Elvis’s “Hound Dog.” It scared me, even though it doesn’t sound very scary now. But it did get under my skin. My brother scared me. But he got under my skin, too. And between the two of them, that was where it all went wrong for me.

I have to play another song from the early rock ’n’ roll era, just because it’s so damned good. I loved this one. And I think the artist, Del Shannon, is too often forgotten in discussions of the greats of early rock ’n’ roll.

[Image: Del Shannon with guitar]

[Music: Del Shannon, “Runaway”]

Check out that keyboard. By the way, that sound is the very first synthesizer — though nobody called it that at the time. It was a home-made instrument, played by its maker, Max Crook, who was in Del’s band and co-wrote the song. Max called it the Musitron, and it would be years before Robert Moog and the Moog synthesizer and even more years before those godawful synthesizer bands of the ’80s.

OK, Elvis and Del were one thing. But at the same time there was a whole other world going on. And in the America of the 1950s it was on the other side of a line a white kid like me did not think of crossing. At first.

[Image: “Colored only” sign]

America in the 1950s was split by its own apartheid. In fact, I grew up in a time and a family where pretty much the only black people you encountered were the ones who served you. My mother, like Elvis, is from Memphis, Tennessee. She thought Elvis was white trash. She didn’t think at all about black musicians, so called R&B stars like James Brown and Ray Charles. After all, R&B was a category name they invented to warn white people. In the mid-60s, thanks to the Motown and Atlantic record labels, R&B turned into soul music, and a lot of white people started appreciating it. But what made these styles so deeply different for whites — and so powerful for everybody — was that they came out of the black church.
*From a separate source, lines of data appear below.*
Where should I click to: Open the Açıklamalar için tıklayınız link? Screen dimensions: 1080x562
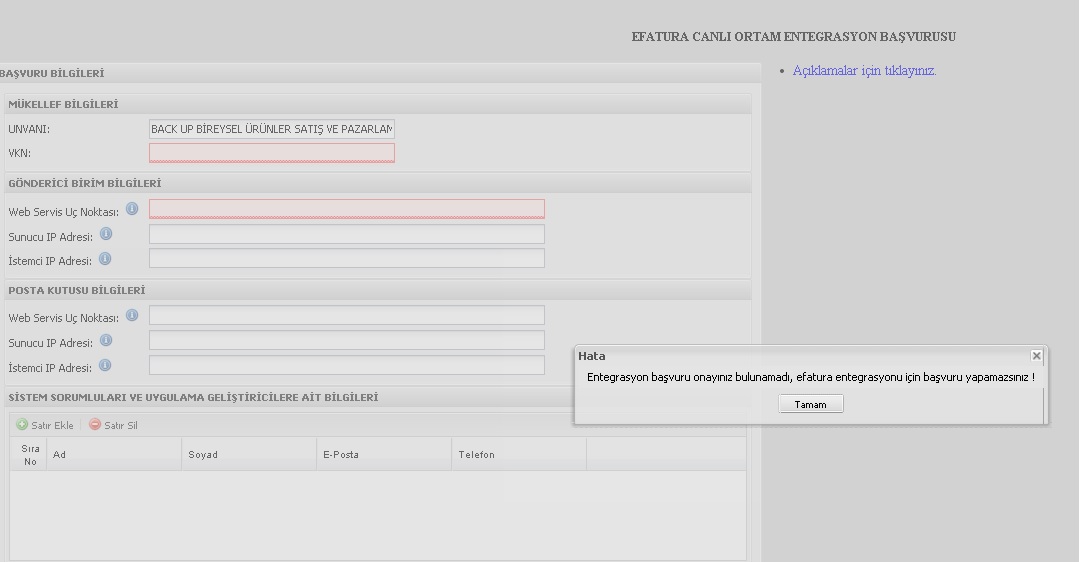[x=864, y=71]
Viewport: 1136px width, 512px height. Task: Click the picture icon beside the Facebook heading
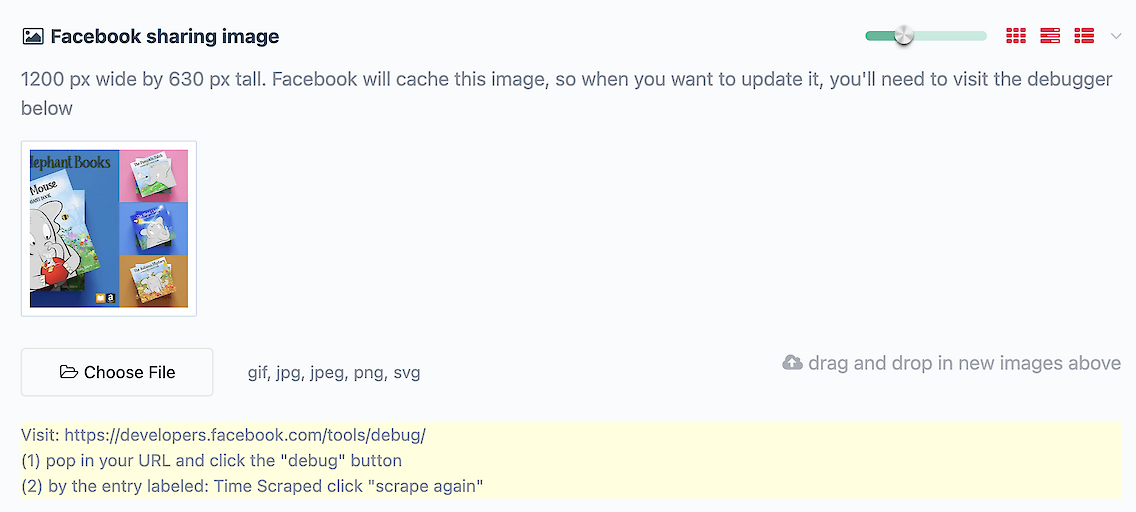click(32, 37)
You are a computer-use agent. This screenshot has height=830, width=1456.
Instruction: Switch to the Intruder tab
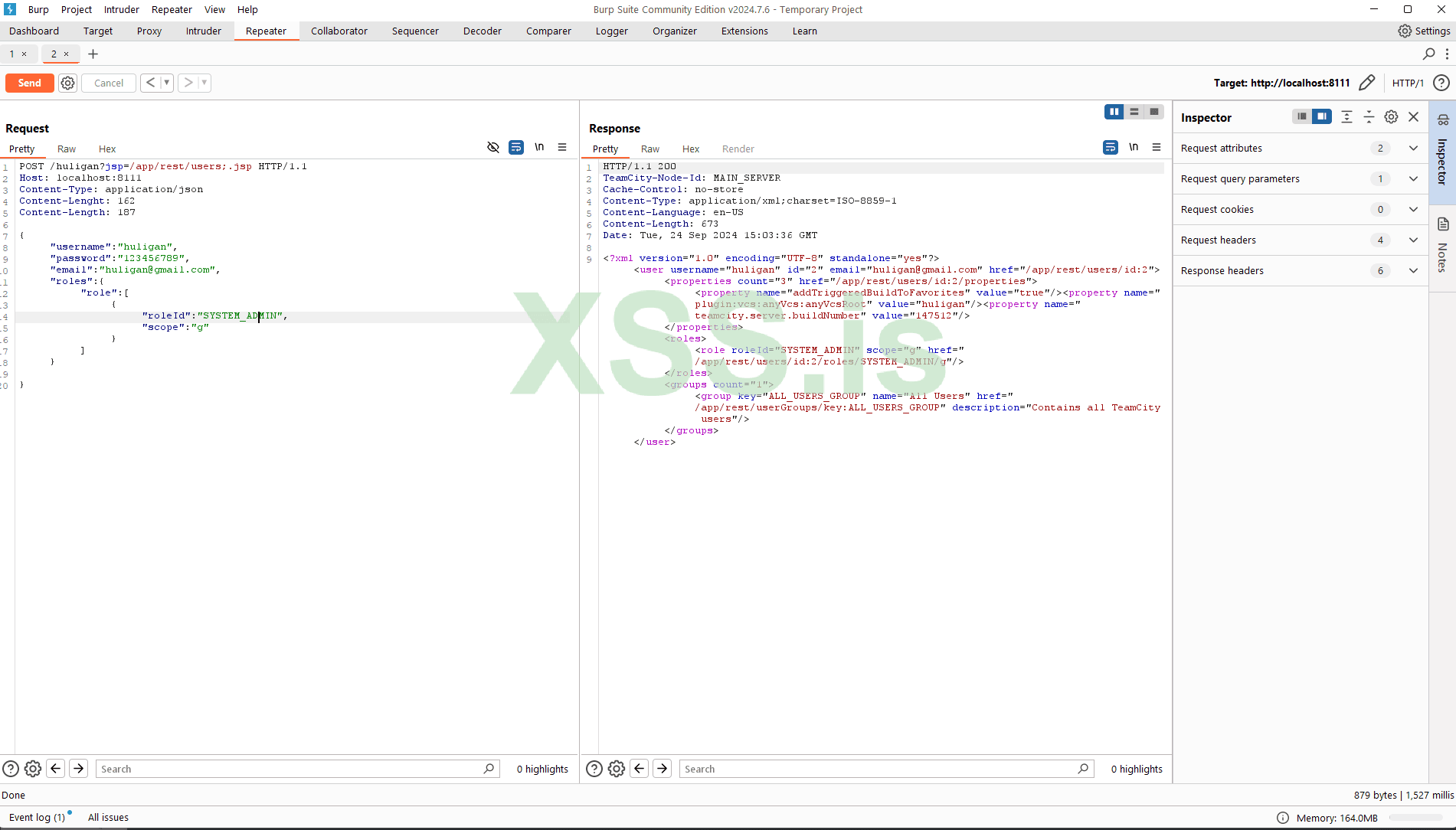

To help understand this power and how much it influenced rock ’n’ roll, I’d like to play you some Aretha Franklin. Not her great soul songs, like “Respect.” But Aretha singing in a black church in Los Angeles, with a black choir and band. The song is from the biblical story of Mary and Martha, the sisters of Lazarus, who was brought back to life by Christ. Check out that tempo.

[Image: Early ’70s Aretha with ‘fro]

[Music: Aretha Franklin, “Mary, Don’t You Weep”]

Christina Aguilera, eat your heart out.

Back in the ’50s and early ’60s there were black performers who managed to cross over to a white audience.

[Image: Chuck Berry playing before white preppy audience]

Chuck Berry was one of ‘em. He didn’t sound particularly black. Which is to say he didn’t have a style typical of the black church. And his wonderful song-stories often dealt with themes that the white American kids could relate to: the soda shop, the jukebox, going to high school, middle-class teenage love.

[Music: Chuck Berry, “Living in the USA”]

(This song, of course, was the reference point for the Beatles’ “Back in the USSR.”) But a song like this, which says “You can get everything you want” in the USA, was from a black American in the ’50s almost ironic. Because in the ’50s, a black man could not necessarily get everything he wanted.

Eventually, the black and white universes acknowledged each other, at least musically, even if they didn’t always come together. Until maybe now.

[Image: Barack Obama]

With this political rock star.

Now let me jump to the earthquake of the 1960s.

But first, let me set the scene. America, or white America, in the early ’60s was doing pretty well economically.

[Image: 1960 Cadillac Eldorado]

Still, like a lot of other white, middle-class kids, I watched my father put on his hat and go off to the same boring job every morning and I thought: no way. It all seemed so empty, so passionless, so quiet. But I didn’t think there was any way out.

Then the earthquake happened.

[Music: Beatles, “Paperback Writer”]

I still don’t know why the Beatles represented such an earthquake in the world’s culture. I’m just glad I was there.

In part, it was the music. Talk about joy. For sure, it was a new level of joy, fueled by a new sense of risk, in white music. It wasn’t imitation black music (though the Beatles certainly paid tribute to Chuck Berry and Little Richard). But it did capture some of the emotional openness of black music, some of the freedom and fun and, in its vocal harmonies, maybe even the sense of community. It was very much about sharing joy.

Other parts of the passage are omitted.